#### What you have to do:
Reproduce word for word, from the entries below, the line with "754x492 pixels.", the line with "Task: Tap the Adobe Reader logo in header", and every line between them, and nothing more.
[Opening Input material section]
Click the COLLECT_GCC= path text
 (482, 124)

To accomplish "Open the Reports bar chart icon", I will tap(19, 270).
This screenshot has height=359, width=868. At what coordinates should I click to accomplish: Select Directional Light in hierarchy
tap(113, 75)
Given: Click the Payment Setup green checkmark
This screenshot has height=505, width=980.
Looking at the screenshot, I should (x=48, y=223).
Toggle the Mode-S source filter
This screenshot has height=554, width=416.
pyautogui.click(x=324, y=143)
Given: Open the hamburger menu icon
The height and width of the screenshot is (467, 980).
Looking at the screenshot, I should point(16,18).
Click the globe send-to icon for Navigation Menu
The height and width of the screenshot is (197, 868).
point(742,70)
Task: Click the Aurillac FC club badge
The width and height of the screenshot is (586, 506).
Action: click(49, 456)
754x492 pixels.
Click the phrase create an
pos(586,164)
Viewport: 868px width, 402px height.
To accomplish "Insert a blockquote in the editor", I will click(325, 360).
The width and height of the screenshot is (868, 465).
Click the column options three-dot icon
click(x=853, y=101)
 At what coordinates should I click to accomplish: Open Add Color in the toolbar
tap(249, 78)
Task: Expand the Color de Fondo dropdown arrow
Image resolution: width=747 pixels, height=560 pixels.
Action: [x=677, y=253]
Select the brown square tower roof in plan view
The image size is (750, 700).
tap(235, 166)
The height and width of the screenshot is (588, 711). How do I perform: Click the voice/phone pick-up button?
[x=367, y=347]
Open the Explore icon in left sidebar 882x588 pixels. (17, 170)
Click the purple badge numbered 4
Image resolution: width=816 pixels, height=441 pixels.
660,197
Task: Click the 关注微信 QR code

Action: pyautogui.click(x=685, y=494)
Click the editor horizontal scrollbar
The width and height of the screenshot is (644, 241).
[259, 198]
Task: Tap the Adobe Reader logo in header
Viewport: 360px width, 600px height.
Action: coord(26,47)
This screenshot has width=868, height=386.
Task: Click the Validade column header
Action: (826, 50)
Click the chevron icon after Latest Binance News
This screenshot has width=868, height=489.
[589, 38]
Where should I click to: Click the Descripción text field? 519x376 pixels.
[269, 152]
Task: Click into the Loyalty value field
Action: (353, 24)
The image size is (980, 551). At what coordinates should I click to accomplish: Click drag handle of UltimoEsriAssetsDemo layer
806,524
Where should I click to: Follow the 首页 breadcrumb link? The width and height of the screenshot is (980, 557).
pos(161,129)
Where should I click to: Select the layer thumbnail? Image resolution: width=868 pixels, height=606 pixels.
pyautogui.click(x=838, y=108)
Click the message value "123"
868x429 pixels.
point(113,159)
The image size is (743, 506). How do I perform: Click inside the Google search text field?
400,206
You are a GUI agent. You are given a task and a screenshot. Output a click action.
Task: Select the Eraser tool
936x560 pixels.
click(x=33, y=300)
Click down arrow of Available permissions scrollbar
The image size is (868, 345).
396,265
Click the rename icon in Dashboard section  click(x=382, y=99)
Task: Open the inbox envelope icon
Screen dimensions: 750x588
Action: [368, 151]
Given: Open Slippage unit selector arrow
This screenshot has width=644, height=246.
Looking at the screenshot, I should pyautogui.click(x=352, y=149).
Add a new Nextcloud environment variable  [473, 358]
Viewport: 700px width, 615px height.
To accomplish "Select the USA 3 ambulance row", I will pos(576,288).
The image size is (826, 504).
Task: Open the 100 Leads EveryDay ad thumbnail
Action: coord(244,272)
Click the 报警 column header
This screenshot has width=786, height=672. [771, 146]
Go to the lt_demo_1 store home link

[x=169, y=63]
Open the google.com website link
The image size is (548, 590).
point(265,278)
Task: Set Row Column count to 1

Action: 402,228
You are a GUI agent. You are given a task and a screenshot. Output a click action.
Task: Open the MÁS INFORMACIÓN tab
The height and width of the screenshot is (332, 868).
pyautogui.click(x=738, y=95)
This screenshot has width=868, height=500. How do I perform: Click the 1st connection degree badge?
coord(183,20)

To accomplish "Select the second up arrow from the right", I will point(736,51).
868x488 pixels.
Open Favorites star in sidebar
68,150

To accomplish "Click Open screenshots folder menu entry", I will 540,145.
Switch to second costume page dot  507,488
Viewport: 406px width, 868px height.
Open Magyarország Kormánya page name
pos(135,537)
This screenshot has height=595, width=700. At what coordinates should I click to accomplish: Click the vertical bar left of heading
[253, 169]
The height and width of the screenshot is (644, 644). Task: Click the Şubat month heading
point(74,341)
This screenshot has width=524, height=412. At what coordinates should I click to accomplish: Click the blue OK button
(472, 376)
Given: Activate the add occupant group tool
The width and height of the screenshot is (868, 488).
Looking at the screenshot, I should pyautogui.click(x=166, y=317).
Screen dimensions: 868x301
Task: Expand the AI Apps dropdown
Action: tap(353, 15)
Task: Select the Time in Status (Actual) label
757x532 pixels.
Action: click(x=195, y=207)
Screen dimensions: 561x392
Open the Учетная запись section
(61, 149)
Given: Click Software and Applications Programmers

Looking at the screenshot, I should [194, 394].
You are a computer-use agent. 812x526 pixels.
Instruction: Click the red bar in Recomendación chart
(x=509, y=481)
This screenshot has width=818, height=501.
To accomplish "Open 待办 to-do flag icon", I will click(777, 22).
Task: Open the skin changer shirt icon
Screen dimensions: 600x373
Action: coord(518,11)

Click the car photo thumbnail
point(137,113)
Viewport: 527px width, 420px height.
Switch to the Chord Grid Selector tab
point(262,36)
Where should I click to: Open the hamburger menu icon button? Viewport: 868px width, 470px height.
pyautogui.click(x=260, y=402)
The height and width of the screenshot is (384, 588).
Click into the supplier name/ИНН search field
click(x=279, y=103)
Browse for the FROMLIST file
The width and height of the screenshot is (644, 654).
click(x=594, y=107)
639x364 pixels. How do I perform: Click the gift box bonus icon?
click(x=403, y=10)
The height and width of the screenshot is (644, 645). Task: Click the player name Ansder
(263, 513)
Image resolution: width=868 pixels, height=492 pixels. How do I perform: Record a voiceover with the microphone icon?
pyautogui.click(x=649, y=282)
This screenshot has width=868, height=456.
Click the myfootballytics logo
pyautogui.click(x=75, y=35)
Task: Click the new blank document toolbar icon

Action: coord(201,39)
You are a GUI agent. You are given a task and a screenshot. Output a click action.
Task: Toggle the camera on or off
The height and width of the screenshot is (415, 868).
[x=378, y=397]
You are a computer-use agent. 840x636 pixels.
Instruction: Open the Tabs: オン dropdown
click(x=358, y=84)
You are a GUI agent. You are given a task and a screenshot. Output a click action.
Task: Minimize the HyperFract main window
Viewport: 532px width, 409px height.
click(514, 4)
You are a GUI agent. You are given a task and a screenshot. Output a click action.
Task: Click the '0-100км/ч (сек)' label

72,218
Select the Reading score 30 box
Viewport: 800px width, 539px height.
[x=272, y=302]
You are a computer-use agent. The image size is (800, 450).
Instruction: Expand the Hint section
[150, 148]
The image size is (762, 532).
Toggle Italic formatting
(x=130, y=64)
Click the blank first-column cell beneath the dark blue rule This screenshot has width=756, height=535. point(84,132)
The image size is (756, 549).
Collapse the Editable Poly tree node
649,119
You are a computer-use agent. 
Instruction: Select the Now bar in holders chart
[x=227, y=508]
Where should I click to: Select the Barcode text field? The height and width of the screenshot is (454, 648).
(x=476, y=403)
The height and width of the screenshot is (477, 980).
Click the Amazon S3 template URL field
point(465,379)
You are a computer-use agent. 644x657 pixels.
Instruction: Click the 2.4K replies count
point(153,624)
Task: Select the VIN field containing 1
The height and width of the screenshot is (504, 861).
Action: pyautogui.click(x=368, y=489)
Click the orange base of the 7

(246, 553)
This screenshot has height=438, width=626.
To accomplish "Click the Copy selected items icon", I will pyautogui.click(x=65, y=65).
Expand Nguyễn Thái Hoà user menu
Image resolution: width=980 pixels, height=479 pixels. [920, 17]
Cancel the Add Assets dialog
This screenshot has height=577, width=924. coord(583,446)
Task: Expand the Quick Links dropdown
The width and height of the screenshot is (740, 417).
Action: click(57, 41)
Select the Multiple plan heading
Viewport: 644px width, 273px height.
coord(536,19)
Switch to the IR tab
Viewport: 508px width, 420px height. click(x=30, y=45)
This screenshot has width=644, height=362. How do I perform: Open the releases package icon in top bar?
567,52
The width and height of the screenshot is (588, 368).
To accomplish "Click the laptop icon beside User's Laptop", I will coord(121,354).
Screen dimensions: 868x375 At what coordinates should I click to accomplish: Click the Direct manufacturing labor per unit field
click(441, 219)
[Closing Input material section]
#### Result for this exercise:
754x492 pixels.
Click the phrase create an
pos(586,164)
Viewport: 868px width, 402px height.
To accomplish "Insert a blockquote in the editor", I will click(325, 360).
The width and height of the screenshot is (868, 465).
Click the column options three-dot icon
click(x=853, y=101)
 At what coordinates should I click to accomplish: Open Add Color in the toolbar
tap(249, 78)
Task: Expand the Color de Fondo dropdown arrow
Image resolution: width=747 pixels, height=560 pixels.
Action: [x=677, y=253]
Select the brown square tower roof in plan view
The image size is (750, 700).
tap(235, 166)
The height and width of the screenshot is (588, 711). How do I perform: Click the voice/phone pick-up button?
[x=367, y=347]
Open the Explore icon in left sidebar 882x588 pixels. (17, 170)
Click the purple badge numbered 4
Image resolution: width=816 pixels, height=441 pixels.
660,197
Task: Click the 关注微信 QR code

Action: pyautogui.click(x=685, y=494)
Click the editor horizontal scrollbar
The width and height of the screenshot is (644, 241).
[259, 198]
Task: Tap the Adobe Reader logo in header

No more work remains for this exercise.